I've been lucky enough to find love so young, and I'll be damned if I'll let that go to waste. All week, I've held on to him a bit tighter at night when we're falling asleep, kissed him a bit longer when I say goodbye. It's worth remembering that I am lucky to have found him, flaws and all.
In a somewhat related tangent, Golden Brother made me a 3-disc 90's "mixed tape" appropriately named "Do You Remember?" for my birthday this year. My brother was only 5-14 during that decade and experienced the 90s mostly through a haze of childhood observance, yet somehow managed to make the most kick-ass compilation I've ever gotten. When I asked how he came up with all these songs, he replied, "I just tried really hard to remember what songs were on the radio or tape player a lot when I was a kid." Some of these songs, I have not heard for years (Harvey Danger, anyone? How about The Toadies or Superhog?), but all were at the top my listening list at some point during that decade (and HFS's). In fact, these CDs bring back hot memories of standing in front of a stage at HFStival, smelling beer on people's breath, being pushed by crowds, my sunburned skin sticky with the residue of others.

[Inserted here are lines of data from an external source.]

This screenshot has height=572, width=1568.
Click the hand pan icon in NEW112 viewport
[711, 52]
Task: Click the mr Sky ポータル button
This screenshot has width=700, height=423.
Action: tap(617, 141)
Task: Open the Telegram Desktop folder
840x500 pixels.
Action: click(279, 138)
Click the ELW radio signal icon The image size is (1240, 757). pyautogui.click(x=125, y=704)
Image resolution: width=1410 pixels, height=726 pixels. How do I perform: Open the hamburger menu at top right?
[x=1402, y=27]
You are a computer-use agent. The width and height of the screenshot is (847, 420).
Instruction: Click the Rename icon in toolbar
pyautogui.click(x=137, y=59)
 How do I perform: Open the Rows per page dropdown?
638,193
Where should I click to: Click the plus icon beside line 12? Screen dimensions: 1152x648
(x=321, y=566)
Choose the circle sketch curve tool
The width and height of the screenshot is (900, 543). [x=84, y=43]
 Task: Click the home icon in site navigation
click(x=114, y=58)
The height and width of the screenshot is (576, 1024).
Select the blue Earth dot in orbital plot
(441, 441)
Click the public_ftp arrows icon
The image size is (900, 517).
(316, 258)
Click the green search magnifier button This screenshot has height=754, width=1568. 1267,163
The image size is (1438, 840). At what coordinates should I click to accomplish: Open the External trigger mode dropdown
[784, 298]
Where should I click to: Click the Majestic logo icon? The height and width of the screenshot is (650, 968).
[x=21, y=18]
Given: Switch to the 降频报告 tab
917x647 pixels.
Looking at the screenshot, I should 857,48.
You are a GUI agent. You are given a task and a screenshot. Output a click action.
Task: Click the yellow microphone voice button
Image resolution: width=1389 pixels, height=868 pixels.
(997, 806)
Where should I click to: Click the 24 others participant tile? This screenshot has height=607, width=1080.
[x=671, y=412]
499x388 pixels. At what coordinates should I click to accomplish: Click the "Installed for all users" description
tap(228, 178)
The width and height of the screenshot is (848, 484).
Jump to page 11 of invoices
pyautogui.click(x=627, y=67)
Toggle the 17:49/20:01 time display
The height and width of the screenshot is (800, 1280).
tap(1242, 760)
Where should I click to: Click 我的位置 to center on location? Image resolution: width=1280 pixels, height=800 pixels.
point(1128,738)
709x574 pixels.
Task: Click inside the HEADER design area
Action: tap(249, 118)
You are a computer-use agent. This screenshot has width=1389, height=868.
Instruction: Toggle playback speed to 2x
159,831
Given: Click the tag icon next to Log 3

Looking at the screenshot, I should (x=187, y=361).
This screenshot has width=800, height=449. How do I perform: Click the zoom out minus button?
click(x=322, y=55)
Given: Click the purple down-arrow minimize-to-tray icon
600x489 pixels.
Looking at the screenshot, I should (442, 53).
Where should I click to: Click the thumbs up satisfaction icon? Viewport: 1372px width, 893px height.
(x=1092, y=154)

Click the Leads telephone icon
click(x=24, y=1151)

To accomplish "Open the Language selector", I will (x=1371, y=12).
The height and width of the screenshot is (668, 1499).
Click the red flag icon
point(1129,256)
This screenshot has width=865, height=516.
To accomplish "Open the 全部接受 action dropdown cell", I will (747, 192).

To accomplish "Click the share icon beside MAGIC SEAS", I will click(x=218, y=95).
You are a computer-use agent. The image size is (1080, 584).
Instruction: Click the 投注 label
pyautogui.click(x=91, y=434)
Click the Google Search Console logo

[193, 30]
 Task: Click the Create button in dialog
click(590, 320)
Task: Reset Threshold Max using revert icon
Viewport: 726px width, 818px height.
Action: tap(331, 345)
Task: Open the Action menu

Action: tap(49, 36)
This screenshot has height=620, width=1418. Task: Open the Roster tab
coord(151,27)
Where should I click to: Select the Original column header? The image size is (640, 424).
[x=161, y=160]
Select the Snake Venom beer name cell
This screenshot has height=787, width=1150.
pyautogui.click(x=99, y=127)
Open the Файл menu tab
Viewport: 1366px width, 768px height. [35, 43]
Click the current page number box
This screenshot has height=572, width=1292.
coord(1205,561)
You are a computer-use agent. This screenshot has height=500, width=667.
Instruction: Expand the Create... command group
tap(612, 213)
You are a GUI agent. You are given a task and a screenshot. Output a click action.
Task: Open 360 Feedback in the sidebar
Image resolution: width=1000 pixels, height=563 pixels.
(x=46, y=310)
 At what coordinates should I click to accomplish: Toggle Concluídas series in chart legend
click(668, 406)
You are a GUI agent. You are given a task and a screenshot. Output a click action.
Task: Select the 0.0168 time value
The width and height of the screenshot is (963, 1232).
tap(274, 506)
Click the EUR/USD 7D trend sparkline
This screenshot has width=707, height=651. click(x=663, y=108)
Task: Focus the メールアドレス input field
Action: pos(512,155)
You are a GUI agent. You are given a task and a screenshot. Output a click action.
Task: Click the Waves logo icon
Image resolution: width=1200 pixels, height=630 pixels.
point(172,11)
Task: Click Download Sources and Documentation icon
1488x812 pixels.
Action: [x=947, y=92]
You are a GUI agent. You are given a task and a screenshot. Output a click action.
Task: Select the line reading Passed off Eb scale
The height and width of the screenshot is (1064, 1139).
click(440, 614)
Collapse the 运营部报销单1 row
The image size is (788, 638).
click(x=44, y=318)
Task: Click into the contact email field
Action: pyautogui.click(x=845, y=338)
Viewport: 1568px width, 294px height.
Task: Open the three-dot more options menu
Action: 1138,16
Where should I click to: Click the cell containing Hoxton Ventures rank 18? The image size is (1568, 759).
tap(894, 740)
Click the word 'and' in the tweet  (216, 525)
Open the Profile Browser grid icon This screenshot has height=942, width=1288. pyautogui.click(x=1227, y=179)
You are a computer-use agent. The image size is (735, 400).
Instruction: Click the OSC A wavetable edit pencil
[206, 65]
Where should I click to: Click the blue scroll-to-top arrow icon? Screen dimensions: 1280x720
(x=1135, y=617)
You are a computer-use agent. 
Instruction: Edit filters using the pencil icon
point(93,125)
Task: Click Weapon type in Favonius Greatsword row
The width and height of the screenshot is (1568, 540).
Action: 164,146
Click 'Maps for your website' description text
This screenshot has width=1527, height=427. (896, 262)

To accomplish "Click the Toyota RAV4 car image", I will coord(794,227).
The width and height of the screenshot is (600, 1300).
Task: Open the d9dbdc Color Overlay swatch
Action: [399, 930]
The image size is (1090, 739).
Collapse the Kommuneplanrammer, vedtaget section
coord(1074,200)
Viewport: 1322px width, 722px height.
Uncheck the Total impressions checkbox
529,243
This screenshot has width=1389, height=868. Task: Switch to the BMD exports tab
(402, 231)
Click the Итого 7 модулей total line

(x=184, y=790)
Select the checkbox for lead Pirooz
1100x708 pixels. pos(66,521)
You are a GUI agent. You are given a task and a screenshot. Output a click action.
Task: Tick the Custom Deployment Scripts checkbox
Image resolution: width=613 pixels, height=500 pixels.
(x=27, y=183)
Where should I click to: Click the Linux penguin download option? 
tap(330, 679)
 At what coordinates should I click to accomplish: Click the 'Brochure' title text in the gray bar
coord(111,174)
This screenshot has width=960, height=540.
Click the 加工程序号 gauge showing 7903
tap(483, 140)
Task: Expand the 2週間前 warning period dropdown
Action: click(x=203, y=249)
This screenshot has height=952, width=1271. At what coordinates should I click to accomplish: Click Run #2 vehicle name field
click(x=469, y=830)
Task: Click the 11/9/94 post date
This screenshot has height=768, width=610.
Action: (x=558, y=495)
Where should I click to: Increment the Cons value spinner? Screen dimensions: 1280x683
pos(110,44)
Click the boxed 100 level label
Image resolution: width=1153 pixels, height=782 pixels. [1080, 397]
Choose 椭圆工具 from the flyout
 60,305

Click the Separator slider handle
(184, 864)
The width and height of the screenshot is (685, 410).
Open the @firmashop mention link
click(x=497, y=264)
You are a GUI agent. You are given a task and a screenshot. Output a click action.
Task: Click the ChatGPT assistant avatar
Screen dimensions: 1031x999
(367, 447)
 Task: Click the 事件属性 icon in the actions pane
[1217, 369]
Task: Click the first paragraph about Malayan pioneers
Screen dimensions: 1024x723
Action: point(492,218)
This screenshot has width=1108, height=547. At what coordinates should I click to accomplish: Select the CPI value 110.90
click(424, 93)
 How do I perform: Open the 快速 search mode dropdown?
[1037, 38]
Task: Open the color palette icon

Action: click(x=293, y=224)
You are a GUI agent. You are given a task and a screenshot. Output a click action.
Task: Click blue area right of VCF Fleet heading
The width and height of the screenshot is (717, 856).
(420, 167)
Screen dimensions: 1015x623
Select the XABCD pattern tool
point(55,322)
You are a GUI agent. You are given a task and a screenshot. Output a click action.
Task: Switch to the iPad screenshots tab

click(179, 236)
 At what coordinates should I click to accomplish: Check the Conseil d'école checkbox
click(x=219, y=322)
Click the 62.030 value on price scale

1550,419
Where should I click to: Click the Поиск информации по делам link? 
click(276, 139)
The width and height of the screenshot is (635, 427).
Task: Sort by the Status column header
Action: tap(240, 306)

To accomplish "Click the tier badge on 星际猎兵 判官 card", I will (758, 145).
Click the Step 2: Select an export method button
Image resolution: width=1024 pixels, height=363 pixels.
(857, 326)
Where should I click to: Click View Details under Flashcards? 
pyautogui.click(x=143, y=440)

These memories are making explore my CD collection, rediscovering music and bands that I've long forgotten (Save Ferris? Cherry Poppin' Daddies? Jimmie's Chicken Shack???). Sometimes, it's good to remember where you came from.
I've been listening to these CDs a lot this week. Somehow hearing these songs that my brother carefully selected for me makes me feel closer to him. He's been through a lot this week and my heart hurts knowing that I cannot be closer to him (truthfully, if I were there, I am not sure what I could do), but listening to Golden Brother's CDs while I go for a run makes me breathe a bit easier as my feet pound the pavement.